This is ridiculous. Under half the city is nowhere near a "very comprehensive job." No newspaper, magazine, or any other reputable publisher would dream of putting out an article where they analyze the 19 states East of the Mississippi River and North of the 36th Parallel, plus Montana, Florida, Alabama, Oregon and New Mexico, and then list the top 20, call the article "The Best States to Live in America," and respond to criticism of this by claiming they did a "very comprehensive job, on balance," and complaining that doing the other 25 states would be too much work. But yet, that is exactly what this article does - just substitute "New York City" for "America" and "Neighborhoods" for "States."
I don't necessarily even have a problem if NY mag wants to discount everything outside of Manhattan and Brownstone Brooklyn. But it is not "the 50 best neighborhoods to live in New York." It's "the 50 best neighborhoods to live in yuppie New York." I would have actually liked this a lot better than throwing in a few neighborhoods outside this area for what seems to be the sole purpose of showing they're considering more than Manhattan, Brownstone Brooklyn, and Western Queens. When I was in college at my very white Midwestern state school, one year they noticed the cover of a University publication happened to only feature white faces. So did they look for another scene on campus to shoot that was more diverse? No. Did they try and recruit more minorities? No. Did they even just say "hey, I guess this is who we are, so we'll just go with it." No. They used the same picture - but just photoshopped in a few random, darker faces. This is the first thing that came to my mind when I saw the neighborhood selection for the article.
Really this is about me, and many other residents and lovers of the city, being fed up with half the city being completely ignored. If you like Brownstone Brooklyn better than the East Bronx, hey, I don't have a problem with that - so do I. But I at least give both of them a chance. I don't pretend the East Bronx doesn't exist, and don't pretend that it's somehow not part of New York City. And if you only have the resources to survey half the city, why is it always taken for granted that everywhere in Manhattan, Brownstone Brooklyn, and Western Queens must automatically be included, while a few of the rest of the neighborhoods of the city maybe get squeezed in if there's room? Why not distribute them equally throughout the 5 boroughs? Or, better yet, why not first eliminate the neighborhoods where 90% of New Yorkers won't be able to even afford in the first place, instead of starting with them?
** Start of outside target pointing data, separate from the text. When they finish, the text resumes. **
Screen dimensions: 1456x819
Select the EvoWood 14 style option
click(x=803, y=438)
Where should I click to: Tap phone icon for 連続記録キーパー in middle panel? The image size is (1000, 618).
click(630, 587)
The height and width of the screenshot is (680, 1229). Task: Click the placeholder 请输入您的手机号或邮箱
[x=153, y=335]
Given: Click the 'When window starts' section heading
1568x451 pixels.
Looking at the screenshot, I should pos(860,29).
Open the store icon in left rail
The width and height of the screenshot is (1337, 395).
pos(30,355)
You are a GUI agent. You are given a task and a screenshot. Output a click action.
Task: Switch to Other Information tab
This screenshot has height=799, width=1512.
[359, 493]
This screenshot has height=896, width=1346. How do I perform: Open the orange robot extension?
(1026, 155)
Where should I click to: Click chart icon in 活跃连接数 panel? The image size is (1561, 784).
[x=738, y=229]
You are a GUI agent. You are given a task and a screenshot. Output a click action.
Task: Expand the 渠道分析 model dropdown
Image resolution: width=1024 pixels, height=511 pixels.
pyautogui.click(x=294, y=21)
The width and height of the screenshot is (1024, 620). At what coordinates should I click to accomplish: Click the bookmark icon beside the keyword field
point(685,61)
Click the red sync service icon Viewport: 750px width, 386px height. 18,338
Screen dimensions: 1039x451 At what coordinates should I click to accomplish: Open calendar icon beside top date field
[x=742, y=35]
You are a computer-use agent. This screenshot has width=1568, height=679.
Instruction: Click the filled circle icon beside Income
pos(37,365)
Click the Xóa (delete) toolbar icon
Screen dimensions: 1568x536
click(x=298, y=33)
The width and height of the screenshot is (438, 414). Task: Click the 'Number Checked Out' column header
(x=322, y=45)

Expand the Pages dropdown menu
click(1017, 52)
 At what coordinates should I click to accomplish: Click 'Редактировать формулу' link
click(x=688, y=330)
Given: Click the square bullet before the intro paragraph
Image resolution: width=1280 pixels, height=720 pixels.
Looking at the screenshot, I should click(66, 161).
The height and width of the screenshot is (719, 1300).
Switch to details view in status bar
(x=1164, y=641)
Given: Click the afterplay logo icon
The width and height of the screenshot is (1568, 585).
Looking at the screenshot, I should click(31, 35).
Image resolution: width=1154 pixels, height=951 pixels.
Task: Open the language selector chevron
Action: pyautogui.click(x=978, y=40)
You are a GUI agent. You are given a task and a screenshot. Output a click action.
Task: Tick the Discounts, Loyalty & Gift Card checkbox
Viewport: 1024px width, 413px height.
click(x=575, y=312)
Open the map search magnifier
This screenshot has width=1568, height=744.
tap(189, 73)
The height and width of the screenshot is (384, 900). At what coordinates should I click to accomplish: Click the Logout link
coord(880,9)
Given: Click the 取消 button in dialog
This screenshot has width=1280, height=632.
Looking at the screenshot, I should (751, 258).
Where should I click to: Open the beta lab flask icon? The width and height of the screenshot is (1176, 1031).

There's a lot of publications in this city that focus on one or two particular areas, or ethnic groups, or cultures. But Caribbean Life doesn't call itself "New York Life." The Jewish Press doesn't call itself the "New York Press." The Queens Tribune doesn't call itself the "New York Tribune." Only one culture - the upscale yuppie culture - has the chutzpah to focus on one part of the city and call itself "New York Magazine."